Third, “that’s the law” is not a defence when as one of the highest ranking people in Kenabres, and a representative of the goddess of Justice, you likely have the power to change the law.

Indeed. He isn't a random footman. [In my opinion, for that matter, he's indeed LE who thinks himself LN].

At of course, as an Inquisitor, Halruun’s actions reflect on Iomedae herself. So murdering good-aligned priests without a trial and burning witches is definitely a bad look on the LG goddess of justice.

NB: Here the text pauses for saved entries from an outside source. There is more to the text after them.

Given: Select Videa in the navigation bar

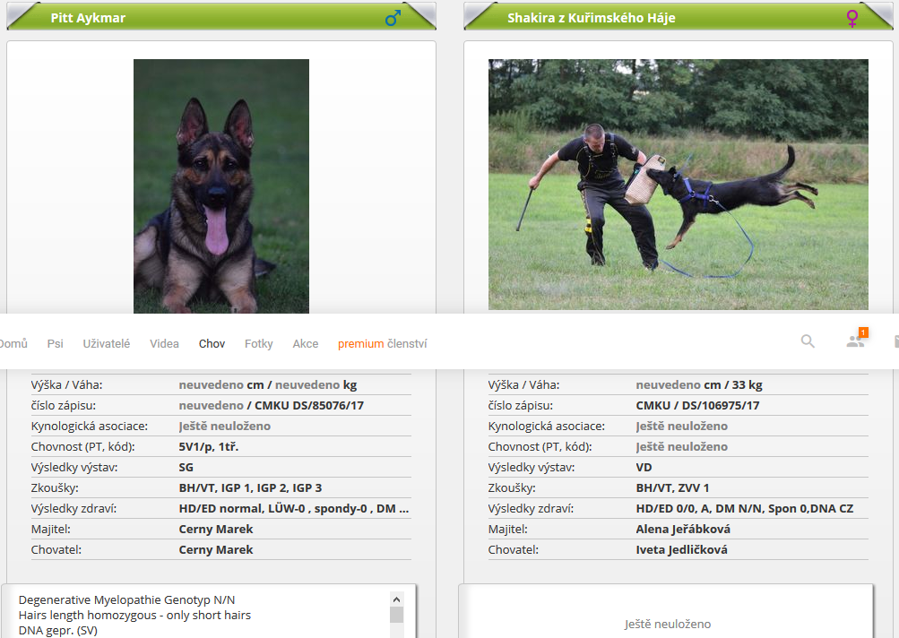Looking at the screenshot, I should (x=164, y=343).
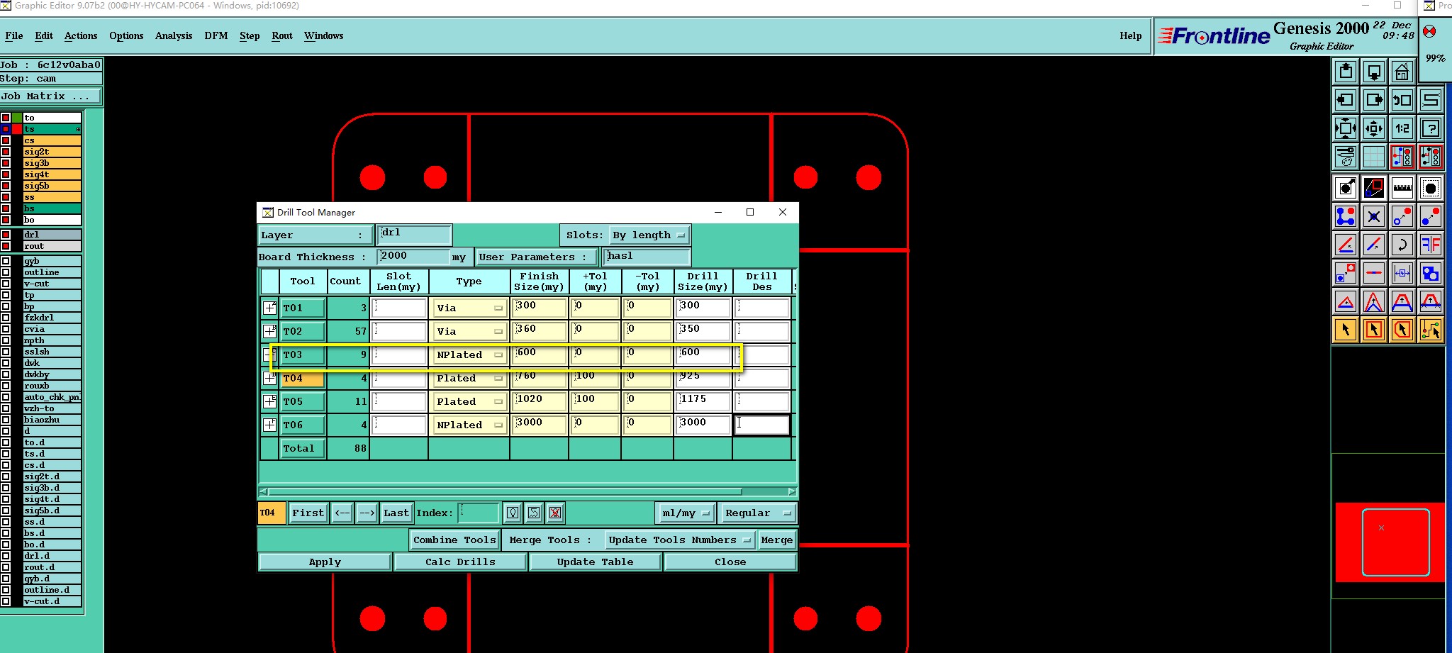Click the question mark help icon
Viewport: 1452px width, 653px height.
coord(1430,128)
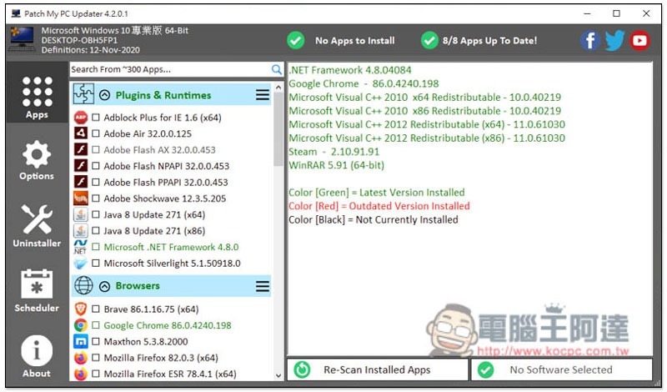Click Re-Scan Installed Apps button
667x392 pixels.
(x=379, y=369)
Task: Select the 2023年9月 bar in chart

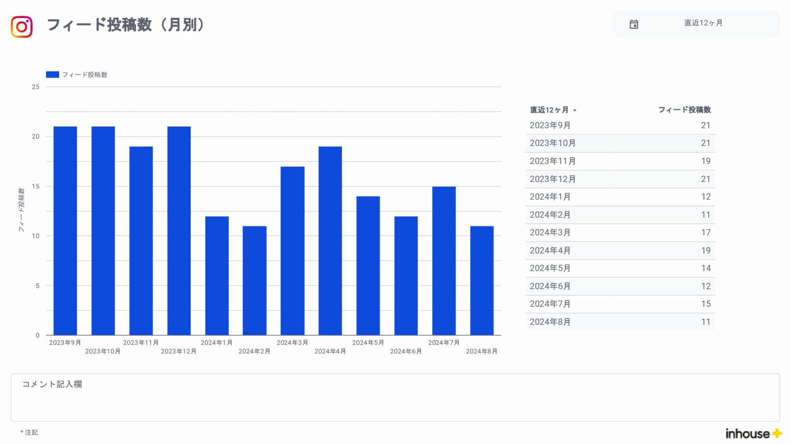Action: pyautogui.click(x=65, y=231)
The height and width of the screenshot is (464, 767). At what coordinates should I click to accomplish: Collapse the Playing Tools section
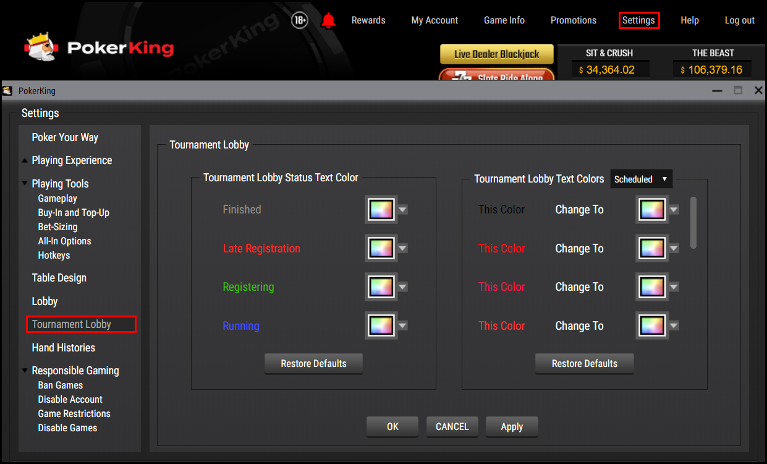(x=25, y=183)
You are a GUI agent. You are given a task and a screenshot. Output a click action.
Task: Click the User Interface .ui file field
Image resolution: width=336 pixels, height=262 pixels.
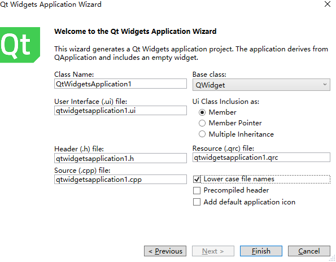pos(120,111)
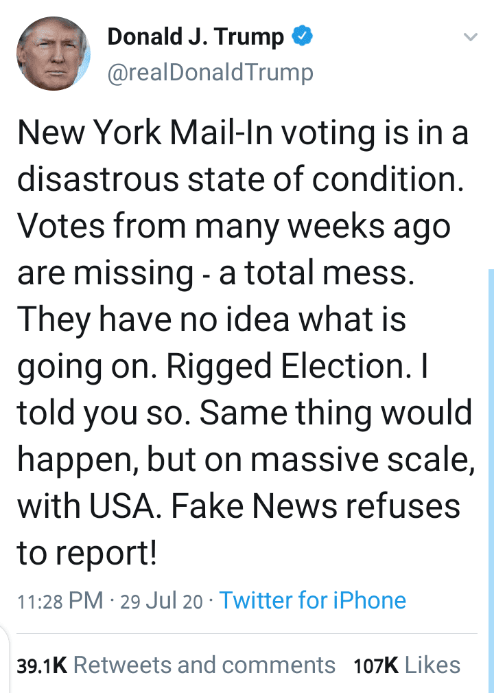The height and width of the screenshot is (693, 494).
Task: Click the 'Fake News' words in tweet
Action: [255, 505]
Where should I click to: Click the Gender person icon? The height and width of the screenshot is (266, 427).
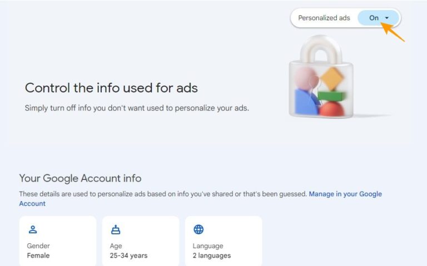[x=32, y=230]
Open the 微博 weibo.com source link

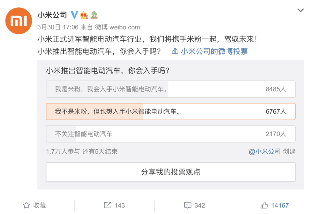117,27
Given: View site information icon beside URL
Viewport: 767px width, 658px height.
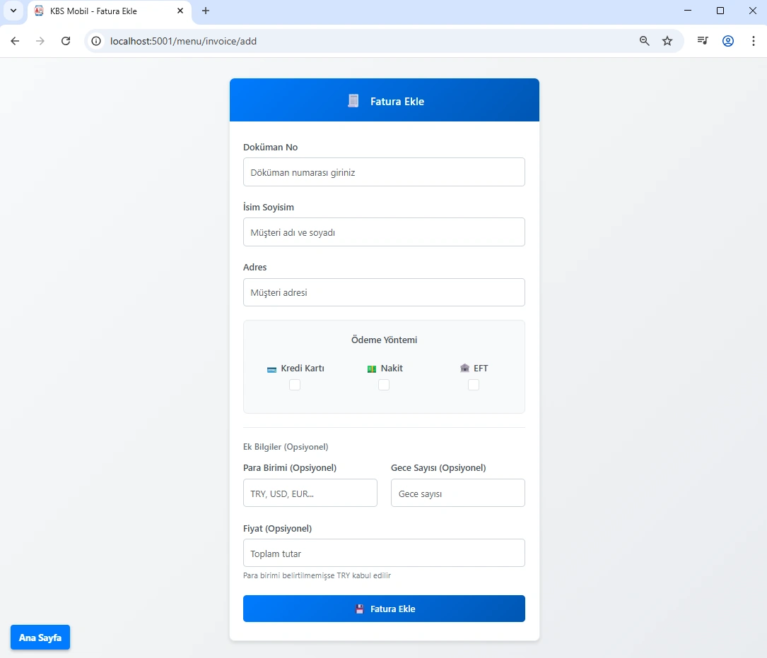Looking at the screenshot, I should point(98,41).
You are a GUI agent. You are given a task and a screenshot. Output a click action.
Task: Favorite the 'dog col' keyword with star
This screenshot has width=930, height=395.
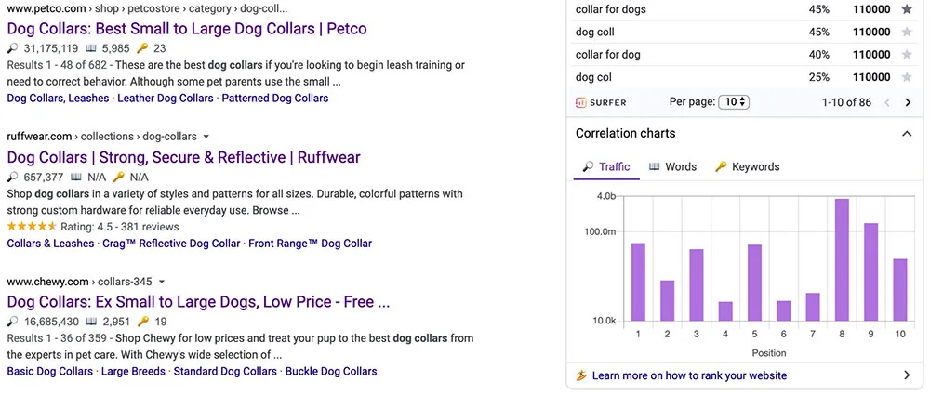pyautogui.click(x=906, y=77)
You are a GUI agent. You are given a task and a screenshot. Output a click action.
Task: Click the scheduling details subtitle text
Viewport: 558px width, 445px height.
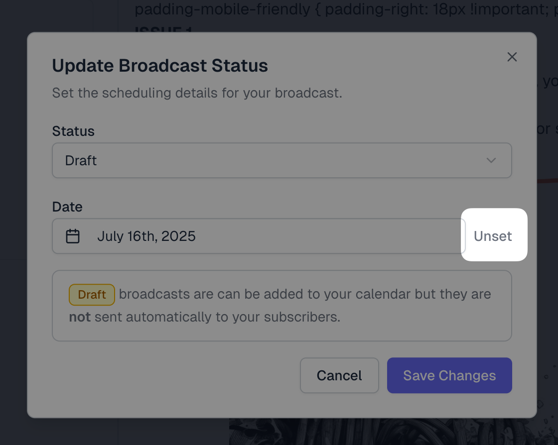(197, 93)
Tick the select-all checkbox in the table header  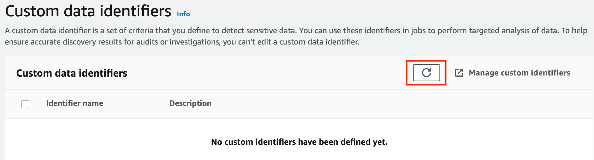point(25,104)
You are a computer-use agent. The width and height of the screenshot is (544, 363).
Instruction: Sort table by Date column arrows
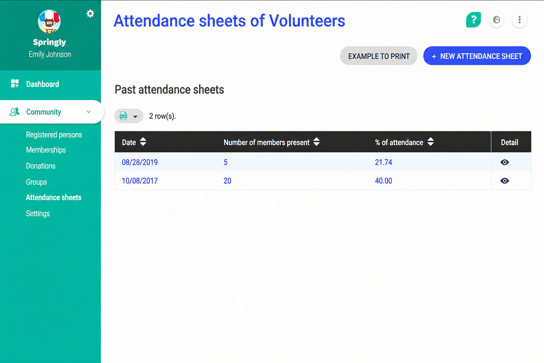[x=143, y=142]
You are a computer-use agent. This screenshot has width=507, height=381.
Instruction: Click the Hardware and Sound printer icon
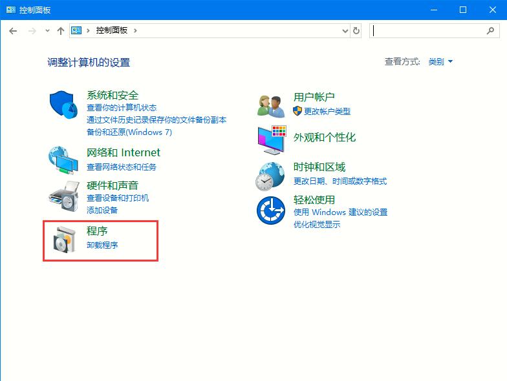[64, 196]
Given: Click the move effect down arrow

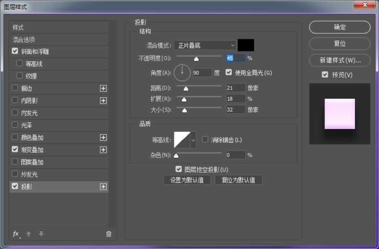Looking at the screenshot, I should click(x=41, y=234).
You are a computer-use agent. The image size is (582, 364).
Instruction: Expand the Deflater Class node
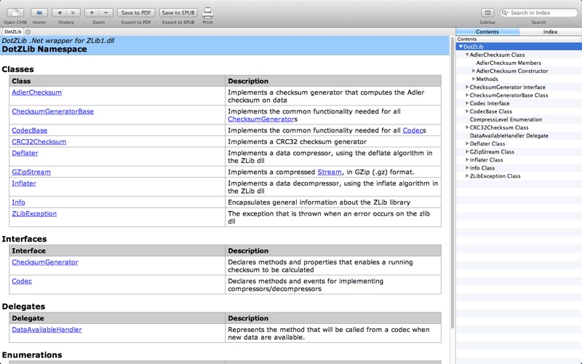(x=467, y=143)
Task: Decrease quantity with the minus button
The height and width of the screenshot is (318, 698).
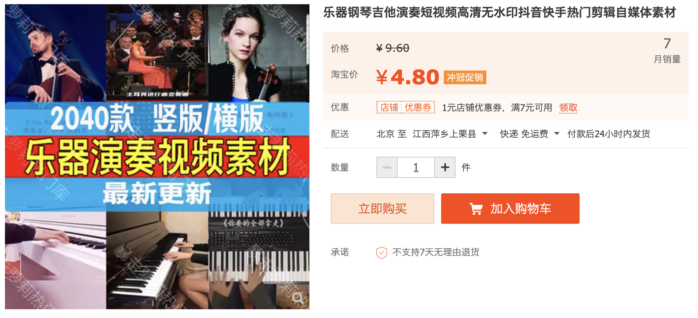Action: tap(387, 167)
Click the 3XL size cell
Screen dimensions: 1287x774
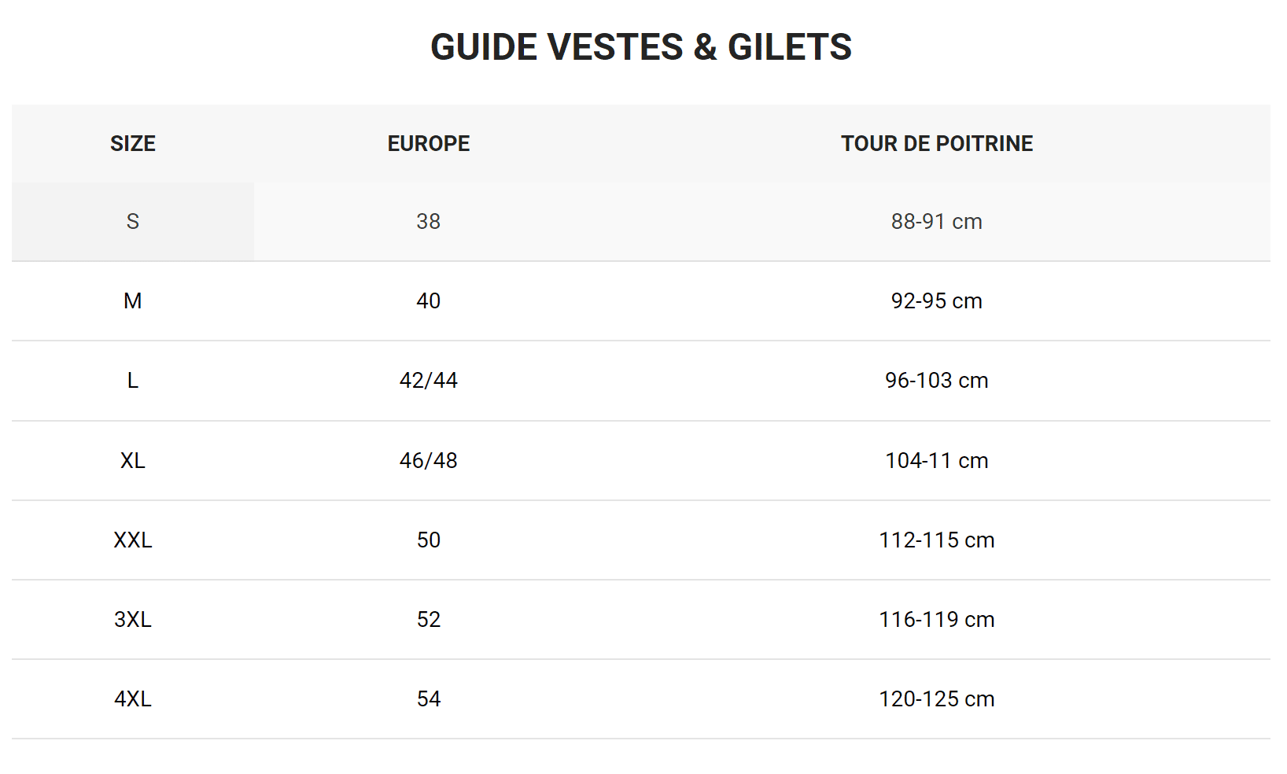[x=133, y=620]
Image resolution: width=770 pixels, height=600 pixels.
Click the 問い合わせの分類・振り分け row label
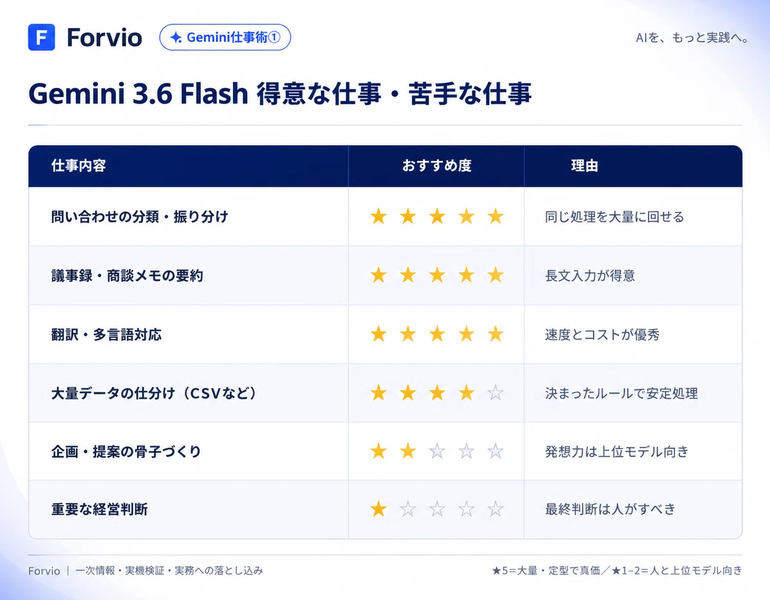(x=139, y=217)
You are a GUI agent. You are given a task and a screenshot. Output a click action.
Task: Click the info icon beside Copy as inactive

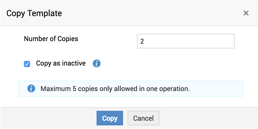coord(97,63)
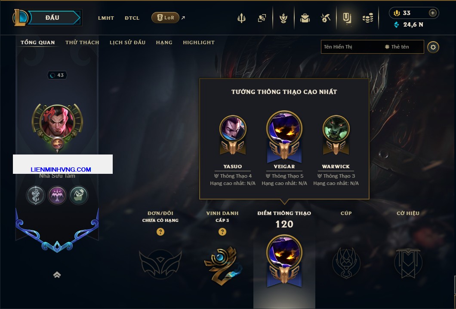Image resolution: width=456 pixels, height=309 pixels.
Task: Open the Store coins icon
Action: (368, 18)
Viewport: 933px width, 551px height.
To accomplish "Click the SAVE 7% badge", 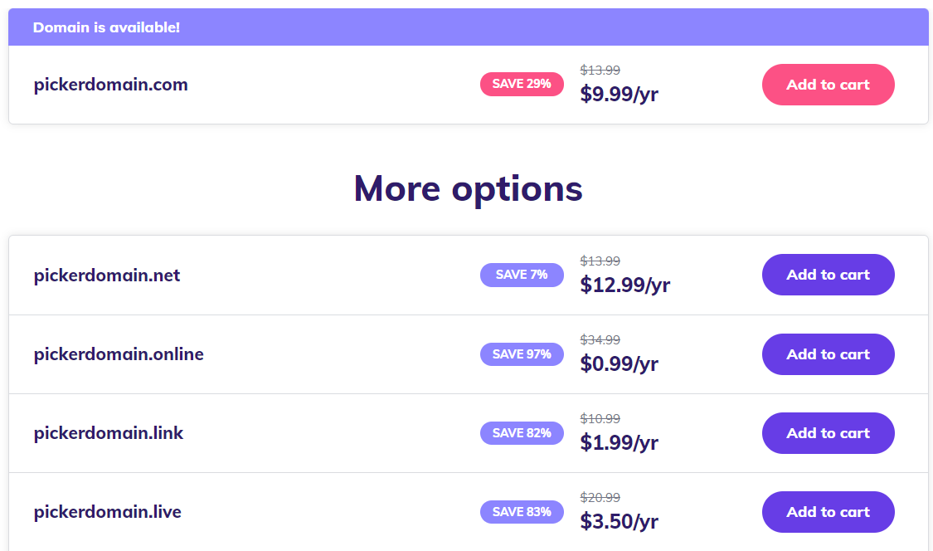I will [522, 275].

Not sure on this one. Have you played the first game? In this on
Valerie is rejecting Shelyn and an order of Shelyn's paladins tries to make her get back into the flock. It is obvious that Shelyn doesn't disapproves the intent but when they go overboard about it, another order of paladin stands up for the characters and they end up fighting each other. (Shelyn is NG, she shouldn't approve forcing someone to... follow the strict rigid way of paladinhood by force).
I am not knowledgeable enough with Golarion, but its possible the gods aren't omniscient and keep granting spells to people really not morally qualified for the job and I'd say the bad Paladin in Kingmaker isn't better than Harluun, and Shelyn obviously supported one side, without removing the power of the other side.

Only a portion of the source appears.